# Preparing Training Data for nnU-Net Segmentation

## Overview
This script prepares training datasets for nnU-Net segmentation tasks by:
1. Verifying that the dimensions and spacing of image and segmentation files match.
2. Extracting and organizing the image and segmentation files into case-specific folders following the nnU-Net naming conventions.

## Workflow
### **Cell 1: Loading File Paths**
- Reads all `.nii.gz` images and corresponding segmentations from specified directories.
- Verifies the number of image and segmentation files is consistent.

### **Cell 2: Validation of Image and Segmentation Files**
- Uses the SimpleITK library to:
  - Read `.nii.gz` files into arrays.
  - Validate that image and segmentation shapes and spacings match.
- If mismatches are found, an exception is raised.

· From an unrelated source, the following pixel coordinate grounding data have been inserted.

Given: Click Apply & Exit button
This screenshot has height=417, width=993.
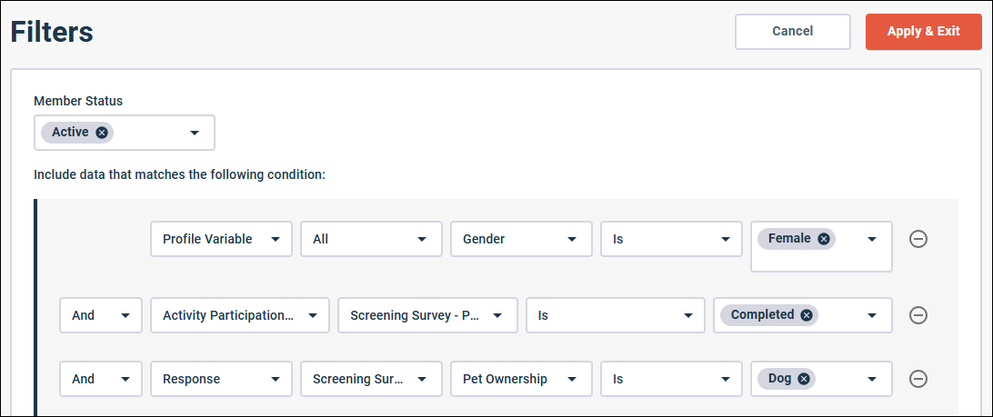Looking at the screenshot, I should (x=923, y=31).
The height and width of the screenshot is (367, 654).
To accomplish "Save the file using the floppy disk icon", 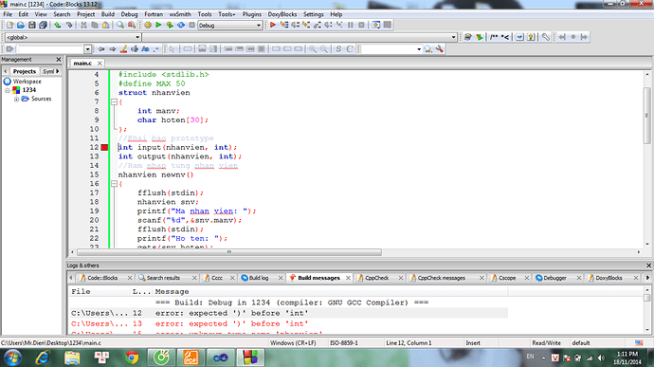I will pyautogui.click(x=32, y=26).
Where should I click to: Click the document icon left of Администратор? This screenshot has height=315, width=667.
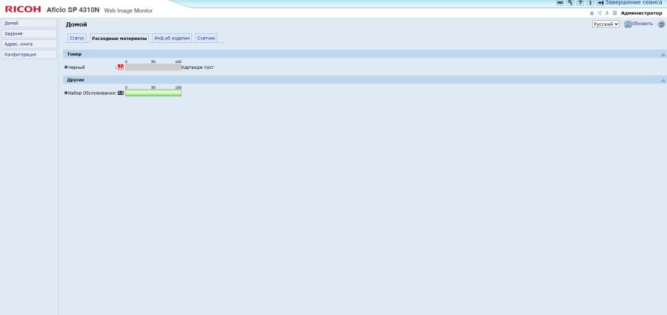[x=614, y=13]
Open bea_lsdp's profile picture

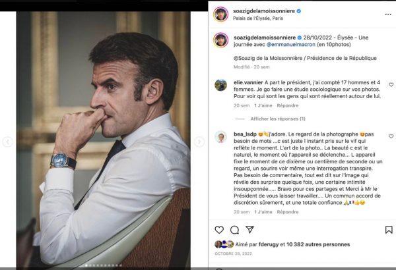pyautogui.click(x=220, y=137)
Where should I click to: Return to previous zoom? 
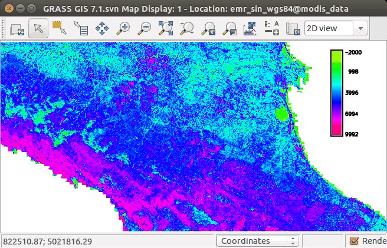208,28
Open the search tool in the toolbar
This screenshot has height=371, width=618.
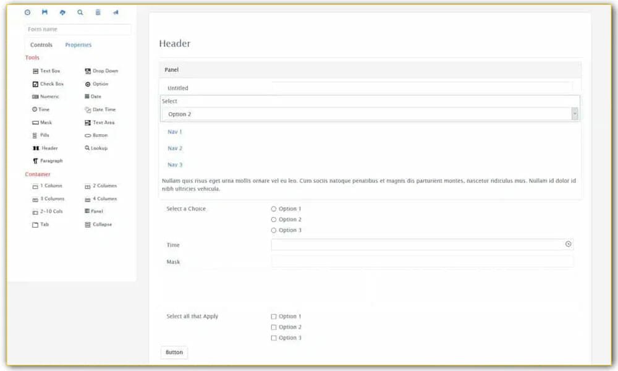coord(80,12)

### **Cell 3: Extracting Case Identifiers**
- Extracts unique case identifiers from filenames to organize them into case-specific directories.

### **Cell 4: Organizing Files**
- Creates a target directory structure where each case has its own folder.
- Copies and renames the images as `imaging.nii.gz` and segmentations as `segmentation.nii.gz` for nnU-Net compatibility.

## Required Libraries
- `os` and `glob` for file and directory management.
- `shutil` for file operations.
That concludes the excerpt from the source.